WITH the exception of that Benjamin Button chap, none of us are getting any younger.

And while, at just a few months away from my 30th birthday, I’m hardly geriatric, I have begun to notice the increasing signs of age in recent years.

The end of my twenties has brought with it an increasingly receding hairline, expanding waistline and, most shockingly, a significantly decreased tolerance for alcohol.

I wouldn’t say my dietary or exercise habits have changed significantly over the past few years so it seems my body has decided I’m not young anymore and maybe a diet based primarily on pizza isn’t the most sensible course of action.

Luckily, it’s not too late to make a change. I’m well aware that losing weight, increasing fitness and so on is only going to get harder as I get older, so making a few lifestyle changes now will, hopefully, be much easier than it will five or ten years down the line.

So, firstly, I’ve put myself on an actual, proper keeping-a-close-track-of-everything-you-eat diet.

This has proved much more gruelling than I expected, with keeping myself feeling full easily the hardest part.
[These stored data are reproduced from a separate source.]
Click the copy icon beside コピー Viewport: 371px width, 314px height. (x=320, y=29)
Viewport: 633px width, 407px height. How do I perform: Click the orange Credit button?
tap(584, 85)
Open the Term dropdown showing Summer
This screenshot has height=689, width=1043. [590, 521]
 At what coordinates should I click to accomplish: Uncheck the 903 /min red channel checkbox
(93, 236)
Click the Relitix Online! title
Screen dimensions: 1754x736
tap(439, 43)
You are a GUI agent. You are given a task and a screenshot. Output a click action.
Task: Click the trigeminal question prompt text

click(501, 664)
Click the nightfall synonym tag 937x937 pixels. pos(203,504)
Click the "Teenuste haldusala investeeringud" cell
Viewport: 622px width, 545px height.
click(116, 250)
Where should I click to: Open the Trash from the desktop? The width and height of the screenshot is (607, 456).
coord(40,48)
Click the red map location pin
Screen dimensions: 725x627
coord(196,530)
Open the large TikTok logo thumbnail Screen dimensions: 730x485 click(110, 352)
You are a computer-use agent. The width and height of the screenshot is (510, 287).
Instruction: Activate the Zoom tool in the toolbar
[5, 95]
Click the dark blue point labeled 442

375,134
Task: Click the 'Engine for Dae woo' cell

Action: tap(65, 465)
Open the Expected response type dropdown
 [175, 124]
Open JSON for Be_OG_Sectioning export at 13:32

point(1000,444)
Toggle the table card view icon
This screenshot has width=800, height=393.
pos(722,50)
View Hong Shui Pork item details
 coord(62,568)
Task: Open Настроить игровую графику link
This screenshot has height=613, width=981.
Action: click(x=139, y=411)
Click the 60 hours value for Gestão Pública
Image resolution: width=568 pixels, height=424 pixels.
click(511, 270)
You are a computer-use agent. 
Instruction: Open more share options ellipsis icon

While I’ve always eaten a decent amount of fruit, the amount of money I’ve spent in Housewives Choice in Church Street has increased dramatically.

But this only goes so far without exercise. While I’ve been going to the gym on a reasonably regular basis for years, I find myself deciding I’m much more comfortable curled up in front of the telly or with a book far too often, so this is where I need not only a change of lifestyle, but also a change of attitude.

By complete coincidence, it’s apparently Men’s Health Week.

According to health experts, those of us of the less fair sex are apparently generally less inclined to take care of ourselves, for reasons far too varied to go into here.

Sadly, the one thing I can’t do anything about is my hairline.

While I do still have a fairly decent head of hair, it is getting increasingly thinner and, if the other men in my family are anything to go by, it probably won’t be too long before I don’t need shampoo any more.

Still, at least I’ll be able to start going to fancy dress parties as Kojak.